A leading article appearing on the City Press Sunday newspaper on the 12 August 2018 reported that private talks led by the ruling party’s (African National Congress) top 6 leaders were underway to find alternative solutions to save the VBS Mutual Bank from collapsing.
VBS is a wholly owned black bank with its offices based in the Limpopo province. Recently it has been in the headline news for looting of the bank’s funds by the executives of the company, ranging from buying expensive cars, lavish holidays to expensive gifts for the Venda King and friends associated with the bank executives, financed using the bank’s customers’ money.
The City Press reported that the National Treasury instructed 15 Municipalities to withdraw their deposits, subsequently the SA Reserve Bank put VBS under Curatorship to stop the looting that is estimated to be in hundreds of millions. Some of the ‘Stokvels’ and Burial Societies will be able to claim their funds to a maximum of R100,000 in a Nedbank account through a process being facilitated by the SA Reserve Bank.
My point of view is less about the political involvement in saving the bank, rather it seeks to answer the question, should VBS be saved from collapse? One of VBS values reads “we understand our strategic importance in society by maintaining the highest standard of governance, local empowerment & and ethics”. VBS failed to uphold all the main aspects of its values.
Governance: the executives blatantly looted whilst the board was watching, breaching the Corporate Governance principles. King IV Code of Governance states that “a company must demonstrate an ability to create value for itself and for others”, VBS failed at both levels.
Local empowerment: the ‘Stokvels’ are initiatives pursued by mainly poor societies to financially empower themselves through group funding, by looting these funds VBS failed to empower these locals.

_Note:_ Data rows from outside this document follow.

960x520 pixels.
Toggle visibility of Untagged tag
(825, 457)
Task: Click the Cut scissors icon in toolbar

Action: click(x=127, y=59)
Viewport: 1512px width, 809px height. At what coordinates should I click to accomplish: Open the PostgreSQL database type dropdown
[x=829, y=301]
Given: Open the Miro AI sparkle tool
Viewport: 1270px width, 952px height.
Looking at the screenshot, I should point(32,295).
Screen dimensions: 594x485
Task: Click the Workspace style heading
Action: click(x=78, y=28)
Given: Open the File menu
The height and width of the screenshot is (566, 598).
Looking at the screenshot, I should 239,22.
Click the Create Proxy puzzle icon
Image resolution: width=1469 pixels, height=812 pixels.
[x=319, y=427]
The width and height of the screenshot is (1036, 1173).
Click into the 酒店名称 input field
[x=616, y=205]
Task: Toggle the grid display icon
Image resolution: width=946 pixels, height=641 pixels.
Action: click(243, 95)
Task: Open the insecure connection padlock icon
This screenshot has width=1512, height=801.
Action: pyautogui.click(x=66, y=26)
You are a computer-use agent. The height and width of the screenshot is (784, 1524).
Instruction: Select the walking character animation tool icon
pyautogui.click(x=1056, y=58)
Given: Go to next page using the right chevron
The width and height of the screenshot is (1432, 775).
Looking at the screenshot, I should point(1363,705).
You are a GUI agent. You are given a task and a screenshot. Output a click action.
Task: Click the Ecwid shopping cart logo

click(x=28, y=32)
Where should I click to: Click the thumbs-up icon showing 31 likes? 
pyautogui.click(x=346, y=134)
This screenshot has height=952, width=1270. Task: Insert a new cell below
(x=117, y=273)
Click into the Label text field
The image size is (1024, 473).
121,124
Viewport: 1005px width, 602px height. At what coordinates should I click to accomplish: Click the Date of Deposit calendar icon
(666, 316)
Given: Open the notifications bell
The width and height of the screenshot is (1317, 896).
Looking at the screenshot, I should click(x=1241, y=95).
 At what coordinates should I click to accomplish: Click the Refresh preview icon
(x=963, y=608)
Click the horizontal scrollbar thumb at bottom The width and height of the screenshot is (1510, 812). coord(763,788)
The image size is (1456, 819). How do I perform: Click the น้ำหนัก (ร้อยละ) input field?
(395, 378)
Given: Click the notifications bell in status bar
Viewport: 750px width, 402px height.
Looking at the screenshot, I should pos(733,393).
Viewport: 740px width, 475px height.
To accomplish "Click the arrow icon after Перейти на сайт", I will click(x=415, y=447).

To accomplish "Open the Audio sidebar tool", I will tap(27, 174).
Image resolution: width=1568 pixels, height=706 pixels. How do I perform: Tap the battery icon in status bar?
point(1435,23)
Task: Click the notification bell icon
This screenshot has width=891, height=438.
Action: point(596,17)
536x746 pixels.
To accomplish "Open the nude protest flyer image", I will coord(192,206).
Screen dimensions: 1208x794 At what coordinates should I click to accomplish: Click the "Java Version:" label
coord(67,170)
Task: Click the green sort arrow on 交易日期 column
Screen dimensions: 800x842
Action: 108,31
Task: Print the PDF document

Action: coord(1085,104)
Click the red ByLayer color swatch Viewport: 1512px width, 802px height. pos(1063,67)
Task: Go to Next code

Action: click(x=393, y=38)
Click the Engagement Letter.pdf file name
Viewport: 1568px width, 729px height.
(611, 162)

Ethics: the self-serving unethical conduct of VBS executives is an indication of their total disregard for ethics. Therefore, VBS executives failed to create value for the business entity, their customers and society at large. This is a clear indication that these executives created the bank with one thing in mind, to self-enrich themselves exclusively. An organisation that carried out such unethical and corrupt conduct does not deserve to be saved from collapse, rather the society will be saved from these greedy corporate executives.
Joseph Stiglitz, an American economist based at Columbia Business School in his book The Price of Inequality criticises the act of saving companies from collapse after they have greedily and unethically taken from society. Stiglitz claims that all that it creates is more and more inequality and social instability, as the greedy executives will loot again until society say ‘enough is enough’ at a price of social unrests and violent demonstrations in some cases.
Social instability has already been witnessed in the Malamulele and Vhuwani areas of Limpopo with locals clashing over access to basic resources, blatant corruption and misuse of their hard earned money can only lead to further social unrests.
It is only when they are left to collapse that the corporate companies will learn to uphold the Corporate Governance and Ethics principles, and take their own stated values and mission statements more seriously with an understanding that they have a responsibility to create a shared value.
VBS Mutual Bank appears to have failed to understand their strategic importance to society, as stated in their values; therefore they should be allowed to collapse.